Pulmonary emboli can result in any of the following: 

  1. Embolus with infarction: causes the death of a portion of the lung tissue.
  2. Embolus without infarction: doesn’t cause permanent lung injury since perfusion of the affected segment is maintained. 
  3. Massive occlusion: blocks a major portion of the pulmonary circulation. 
  4. Multiple pulmonary emboli: numerous emboli that may be chronic or recurring.

Pathogenesis: 

     When the conditions arise to form a thrombus, it can become dislodged and a piece can break off, known as an embolus.  When the embolus is navigating the circulatory system, it can obstruct the pulmonary circulation. The body sends a signal to release neurohormonal substances and inflammatory mediators, which cause vasoconstriction. Increased pulmonary hypertension occurs. The absent blood flow to the affected lung segment causes ventilation-perfusion mismatch and a decrease in surfactant production by the alveoli that help them expand during inspiration. This results in atelectasis and further worsens hypoxia. If the embolus is large enough, infarction of the lung tissue, dysrhythmias, decreased cardiac output, shock, and death are possible. (Brashers & Huether, 2019, Pulmonary Vascular Disease). 

Figure 3

How a Pulmonary Embolism Occurs

Note. From Pulmonary Embolism, by Ben-Barak, I., 2018, (https://healthand.com/us/topic/general-report/pulmonary-embolism).

Manifestations: 

  • DVT (s/s: calf pain, tenderness, calf asymmetry, mottled or cyanotic skin, may also be asymptomatic) 
  • Pleuritic chest pain
  • Cough
  • Dyspnea
  • Tachypnea
  • Tachycardia
  • Unexplained anxiety
  • Occasional syncope or hemoptysis
  • With large emboli; pleural friction rub, pleural effusion, fever, leukocytosis

Evaluation: 

Diagnosis can be made based on a patient’s symptoms, medical history and a series of tests and scans.  Clinical Decision Rules, such as the Well’s Score, can guide diagnostics of suspected acute venous thromboembolism.

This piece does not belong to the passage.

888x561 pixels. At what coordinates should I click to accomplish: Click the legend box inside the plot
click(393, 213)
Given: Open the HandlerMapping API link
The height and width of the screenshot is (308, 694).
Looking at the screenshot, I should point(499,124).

  • In the first 24 hours, chest x-rays and pulmonary function tests are not definitive for a pulmonary embolism.
  • Oximetry and arterial blood gas typically show hypoxemia.
  • Echocardiography may show right ventricle strain.
  • Serum D-dimer levels will test positive for thrombus degradation by-products; fibrinogen and fibrin.
  • Ventilation-perfusion scan (V/Q) scan assesses the flow of air in and out of the lungs, while the perfusion scan assesses the blood flow within the lungs. (Ben-Barak, 2018)
  • Further evaluation may be conducted with CT arteriography, magnetic resonance arteriography, or in rare cases, a pulmonary angiogram. (Brashers & Huether, 2019, Pulmonary Vascular Disease).